Showing posts with label Efraín Moncada Silva. Show all posts
Showing posts with label Efraín Moncada Silva. Show all posts

Thursday, February 4, 2010

"General Considerations about Amnesty": Efraín Moncada Silva

In an editorial published in Honduras' La Tribuna, Efraín Moncada Silva, Honduran law authority and former member of the Zelaya administration, takes the opportunity to add to a series of commentaries he has pursued since amnesty was first proposed as part of the San Jose Accord. While, as he mentions, until it is published in La Gaceta, we do not have a text to comment on directly, Moncada Silva notes there are broader general principles we can discuss.

Moncada Silva starts with two key points: the nature of amnesty, intended to ensure public peace, has to be broad and general.
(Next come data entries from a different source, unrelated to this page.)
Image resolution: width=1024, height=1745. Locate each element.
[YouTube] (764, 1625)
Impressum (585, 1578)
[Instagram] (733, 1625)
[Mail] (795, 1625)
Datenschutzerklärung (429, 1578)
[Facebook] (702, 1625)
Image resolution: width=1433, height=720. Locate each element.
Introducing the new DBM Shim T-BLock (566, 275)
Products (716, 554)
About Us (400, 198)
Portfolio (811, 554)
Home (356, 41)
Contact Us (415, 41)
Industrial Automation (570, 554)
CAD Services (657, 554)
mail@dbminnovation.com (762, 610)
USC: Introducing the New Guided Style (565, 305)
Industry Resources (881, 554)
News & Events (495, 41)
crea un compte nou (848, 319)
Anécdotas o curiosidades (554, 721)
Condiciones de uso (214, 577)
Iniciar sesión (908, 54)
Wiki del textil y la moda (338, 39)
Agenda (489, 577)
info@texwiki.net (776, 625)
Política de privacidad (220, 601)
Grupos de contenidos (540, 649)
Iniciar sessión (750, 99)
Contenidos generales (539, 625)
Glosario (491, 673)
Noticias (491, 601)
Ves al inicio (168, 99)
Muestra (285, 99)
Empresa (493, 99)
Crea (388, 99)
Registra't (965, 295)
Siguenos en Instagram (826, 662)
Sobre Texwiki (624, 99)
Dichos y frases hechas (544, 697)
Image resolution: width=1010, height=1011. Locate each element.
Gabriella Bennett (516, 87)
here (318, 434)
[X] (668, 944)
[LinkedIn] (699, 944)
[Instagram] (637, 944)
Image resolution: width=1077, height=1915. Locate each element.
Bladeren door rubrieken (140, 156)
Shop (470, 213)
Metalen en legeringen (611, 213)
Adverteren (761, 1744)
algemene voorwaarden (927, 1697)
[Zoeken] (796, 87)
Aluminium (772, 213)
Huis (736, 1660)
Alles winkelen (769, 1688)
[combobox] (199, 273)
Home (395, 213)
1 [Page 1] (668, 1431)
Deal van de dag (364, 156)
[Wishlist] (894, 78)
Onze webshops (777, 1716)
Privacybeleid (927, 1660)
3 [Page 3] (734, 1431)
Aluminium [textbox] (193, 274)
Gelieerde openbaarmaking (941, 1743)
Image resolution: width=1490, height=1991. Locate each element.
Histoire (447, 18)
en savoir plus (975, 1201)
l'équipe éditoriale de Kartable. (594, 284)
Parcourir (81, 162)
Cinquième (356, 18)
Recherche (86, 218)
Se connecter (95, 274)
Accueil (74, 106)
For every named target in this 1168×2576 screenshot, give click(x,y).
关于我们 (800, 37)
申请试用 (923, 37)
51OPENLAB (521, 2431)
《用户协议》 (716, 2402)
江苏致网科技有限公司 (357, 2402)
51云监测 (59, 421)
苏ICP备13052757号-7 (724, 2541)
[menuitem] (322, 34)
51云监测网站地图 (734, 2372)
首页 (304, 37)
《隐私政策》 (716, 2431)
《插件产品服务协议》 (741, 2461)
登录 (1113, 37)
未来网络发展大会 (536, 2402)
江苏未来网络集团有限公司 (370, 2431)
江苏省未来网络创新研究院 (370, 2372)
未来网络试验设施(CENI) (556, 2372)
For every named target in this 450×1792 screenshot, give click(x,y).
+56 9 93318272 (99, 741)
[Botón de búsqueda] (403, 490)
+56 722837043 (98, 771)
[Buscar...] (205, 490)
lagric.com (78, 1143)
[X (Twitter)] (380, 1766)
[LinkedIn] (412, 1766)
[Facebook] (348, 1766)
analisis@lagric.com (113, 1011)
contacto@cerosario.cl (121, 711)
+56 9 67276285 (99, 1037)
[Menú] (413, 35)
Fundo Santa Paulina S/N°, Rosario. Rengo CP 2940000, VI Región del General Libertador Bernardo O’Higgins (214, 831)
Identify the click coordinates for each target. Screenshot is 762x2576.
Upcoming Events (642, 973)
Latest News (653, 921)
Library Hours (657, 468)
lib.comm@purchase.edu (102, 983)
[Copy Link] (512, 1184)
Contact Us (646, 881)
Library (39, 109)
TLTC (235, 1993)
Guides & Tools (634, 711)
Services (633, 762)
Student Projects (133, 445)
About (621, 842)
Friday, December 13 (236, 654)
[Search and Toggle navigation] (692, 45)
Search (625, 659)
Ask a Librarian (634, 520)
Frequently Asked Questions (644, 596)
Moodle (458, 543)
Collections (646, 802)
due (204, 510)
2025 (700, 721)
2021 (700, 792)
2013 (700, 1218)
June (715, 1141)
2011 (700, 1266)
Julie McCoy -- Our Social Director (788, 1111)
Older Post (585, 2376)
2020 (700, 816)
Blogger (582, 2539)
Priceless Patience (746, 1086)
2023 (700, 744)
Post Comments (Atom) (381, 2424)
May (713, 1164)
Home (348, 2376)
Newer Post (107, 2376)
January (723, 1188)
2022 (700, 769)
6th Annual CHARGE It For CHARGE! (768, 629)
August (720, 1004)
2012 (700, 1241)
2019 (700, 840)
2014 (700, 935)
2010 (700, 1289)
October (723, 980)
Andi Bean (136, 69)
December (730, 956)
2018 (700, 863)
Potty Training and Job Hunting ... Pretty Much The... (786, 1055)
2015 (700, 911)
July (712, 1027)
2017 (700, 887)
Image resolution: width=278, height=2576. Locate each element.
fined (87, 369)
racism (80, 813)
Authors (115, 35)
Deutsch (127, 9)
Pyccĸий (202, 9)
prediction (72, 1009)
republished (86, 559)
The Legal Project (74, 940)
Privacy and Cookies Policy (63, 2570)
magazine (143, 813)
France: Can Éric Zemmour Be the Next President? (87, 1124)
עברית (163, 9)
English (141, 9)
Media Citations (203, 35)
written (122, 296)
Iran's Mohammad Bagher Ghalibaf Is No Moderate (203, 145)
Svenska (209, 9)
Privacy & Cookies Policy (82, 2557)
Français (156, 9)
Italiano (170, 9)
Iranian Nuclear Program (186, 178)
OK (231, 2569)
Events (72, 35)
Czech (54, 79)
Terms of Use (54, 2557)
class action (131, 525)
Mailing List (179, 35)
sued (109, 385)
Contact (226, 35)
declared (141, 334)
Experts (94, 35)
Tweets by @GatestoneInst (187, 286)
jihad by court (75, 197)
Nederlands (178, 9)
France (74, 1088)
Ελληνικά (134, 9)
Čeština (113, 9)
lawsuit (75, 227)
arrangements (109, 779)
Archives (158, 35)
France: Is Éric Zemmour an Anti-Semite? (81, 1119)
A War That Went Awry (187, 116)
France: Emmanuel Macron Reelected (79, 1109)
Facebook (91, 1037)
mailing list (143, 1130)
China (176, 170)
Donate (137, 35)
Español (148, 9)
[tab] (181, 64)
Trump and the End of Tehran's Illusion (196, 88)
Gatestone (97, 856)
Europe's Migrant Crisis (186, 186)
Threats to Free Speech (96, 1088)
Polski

Then he proceeds to draw out the fact that when a national law conflicts with an international treaty or convention, according to Article 18 of the Honduran Constitution, the international treaty or convention must be upheld.

Why is this important?

Because, as Moncada Silva notes
from this it follows that when the opportunity presents itself the concrete case [of amnesty] will have to be examined in the light of the Law of Amnesty that has been approved and the American Convention on Human Rights (Convención Americana sobre Derechos Humanos) or Pact of San Jose of Costa Rica and the Statue of the International Court, since even when the adequacy of the latter is complementary, it treats of a subsidiary critique, since the Court could assume a case if it considers that there is not the dispostion or capacity to act on a state level, or that the justice realized has obeyed the intent to remove the accused from their penal responsibility, has not been instructed in an independent or impartial form, or this has been in a manner incompatible with the intention to submit the person to the action of justice.
Translation: just because the Honduran Congress has passed an amnesty doesn't mean a case cannot be brought in the international court. Especially if the Honduran justice system shows partiality or an intention to absolve people of their responsibilities.

Moncada goes on to argue that technically, any amnesty needs to include both political and connected common crimes. After enumerating the crimes that are considered "political" in Honduran law (treason, compromising the external peace and security or dignity of the Nation, crimes against the form of government, terrorism, rebellion, and sedition), Moncada makes another sharp argument:
Definitely, the amnesty cannot include the crime of ordering, executing, or consenting to the expatriation of a Honduran because that is not a political crime
Why? because it is defined in Article 333, number 5, of the Penal Code, included in Chapter IV, Title XII, Second Book, which includes "crimes committed by functionaries against the exercise of the rights guaranteed by the Constitution".

And these, Moncada Silva says, are not political crimes. So much for absolving the Armed Forces of their guilt for abducting former President Zelaya.

Nor, Moncada says, is abuse of authority a political crime, since it is included under the heading "crimes against public administration".

Who is the target of this one? Roberto Micheletti himself, among others.

So. We all await with great anticipation the publication of the actual Law of Amnesty, to see how it was written, and what we can infer from that about who it hopes to preserve from prosecution. But meanwhile, Moncada Silva gives us reason to pause in the judgment of what this hasty amnesty law might actually imply in practice.